--- DATA RECORDS Enclosed Below ---

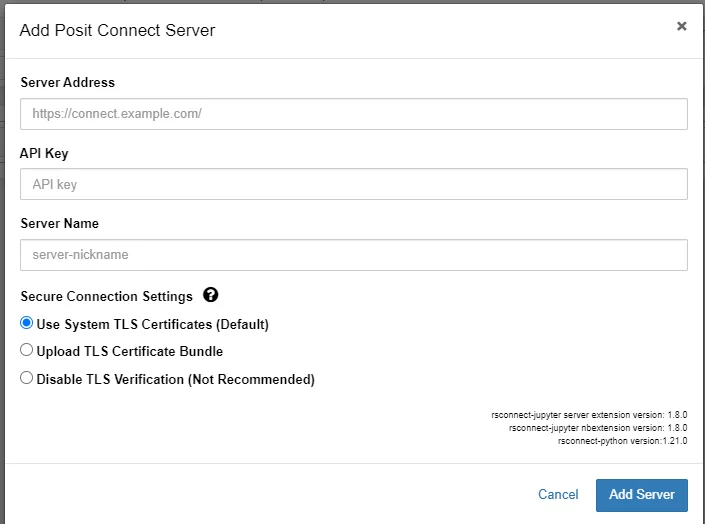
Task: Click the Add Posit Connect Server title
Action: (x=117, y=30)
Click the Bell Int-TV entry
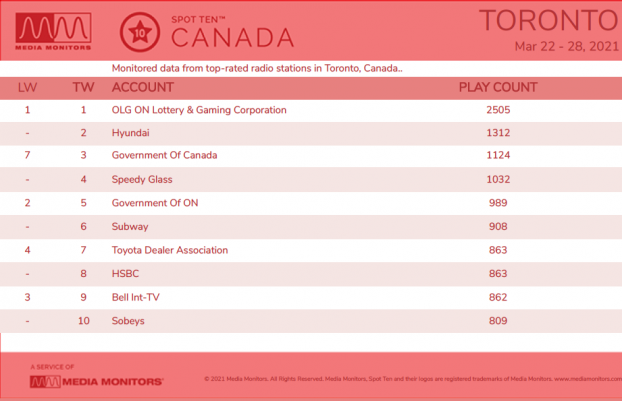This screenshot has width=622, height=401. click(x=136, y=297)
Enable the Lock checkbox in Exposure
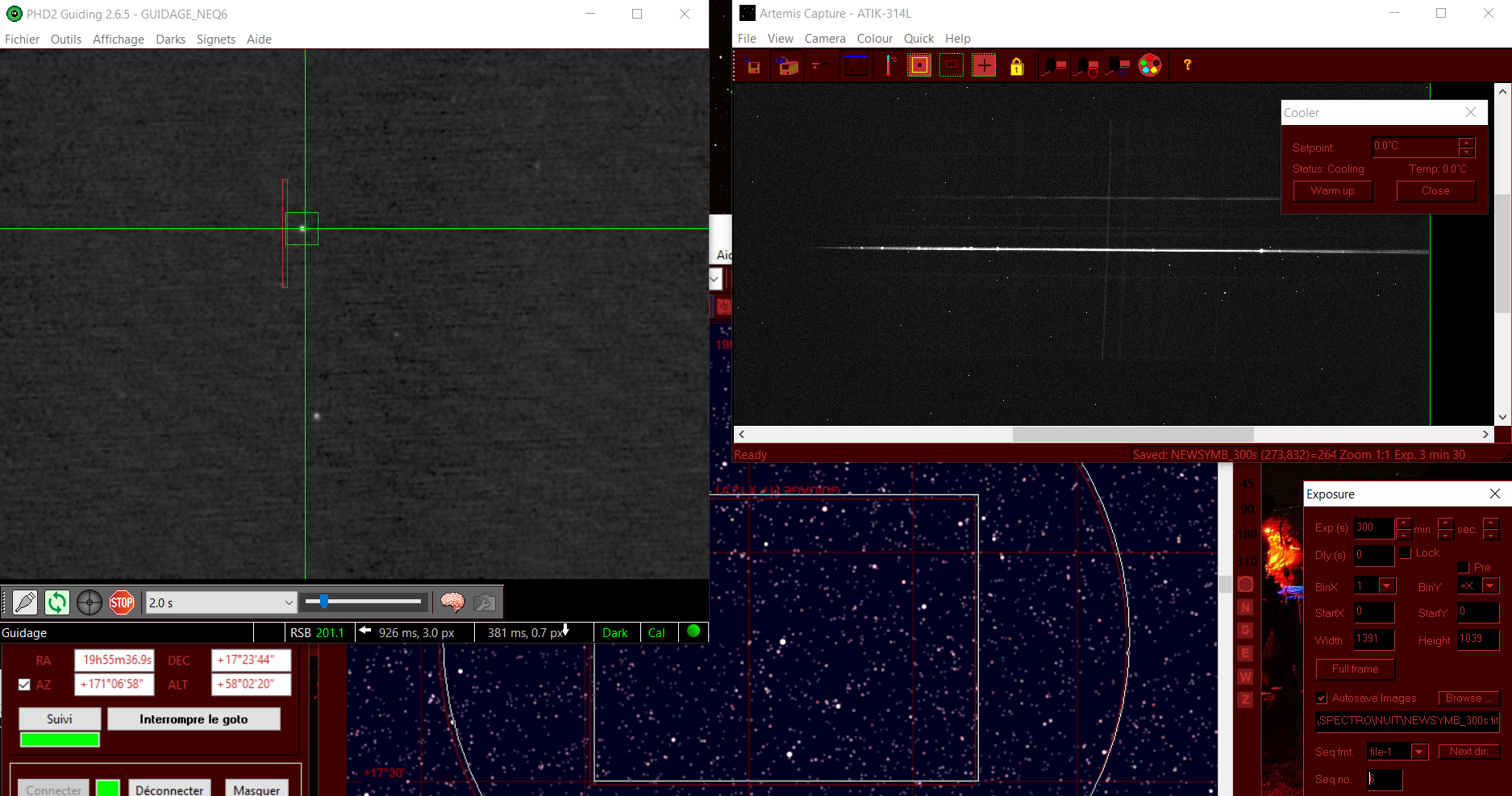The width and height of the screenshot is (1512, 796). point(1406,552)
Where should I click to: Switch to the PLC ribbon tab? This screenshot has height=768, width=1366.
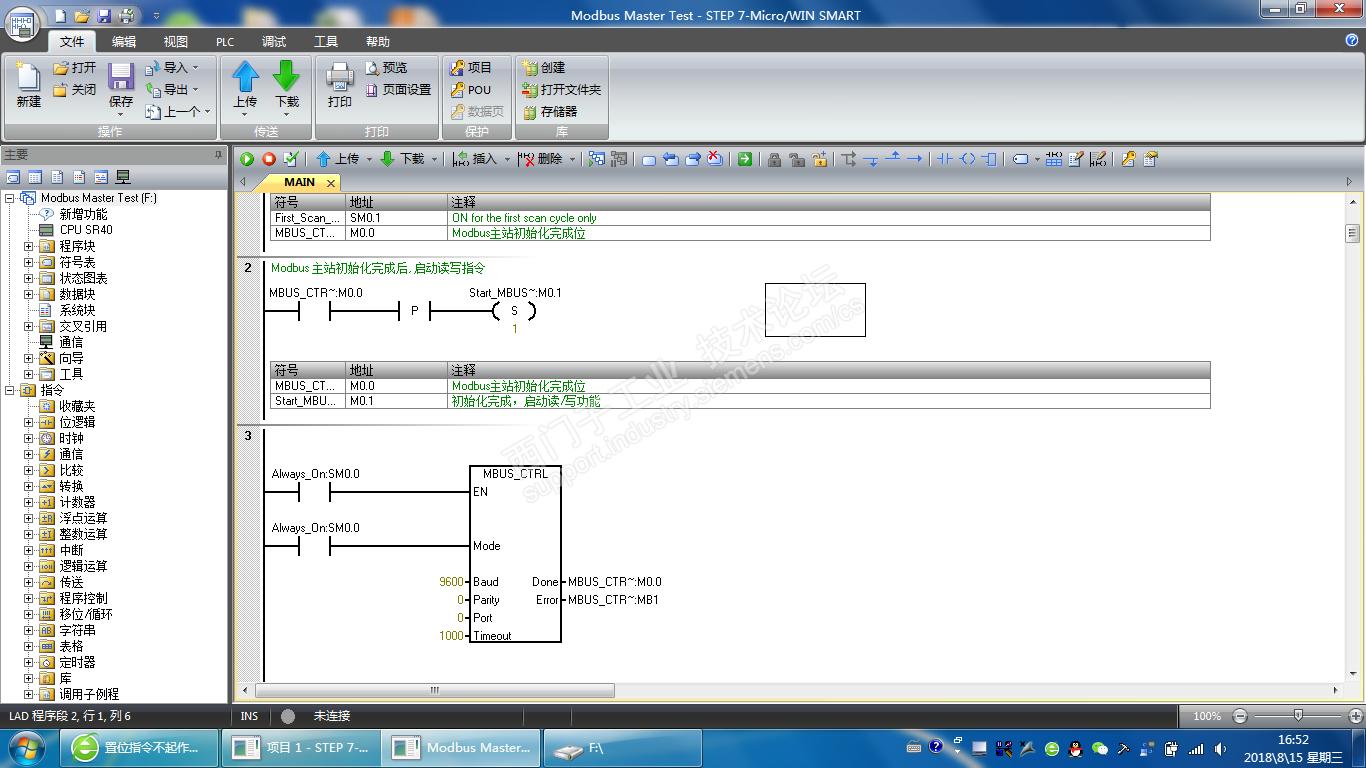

--- End of Enclosed DATA RECORDS ---

## EXERCISE DETAILS
What is needed is an exact copy of only the lines from the line containing "Click the Bell Int-TV entry" through the last line of the entries, inclusive, without the pictures.

## TASK OUTPUT
Click the Bell Int-TV entry
This screenshot has width=622, height=401. click(x=136, y=297)
Enable the Lock checkbox in Exposure
The width and height of the screenshot is (1512, 796). point(1406,552)
Where should I click to: Switch to the PLC ribbon tab? This screenshot has height=768, width=1366.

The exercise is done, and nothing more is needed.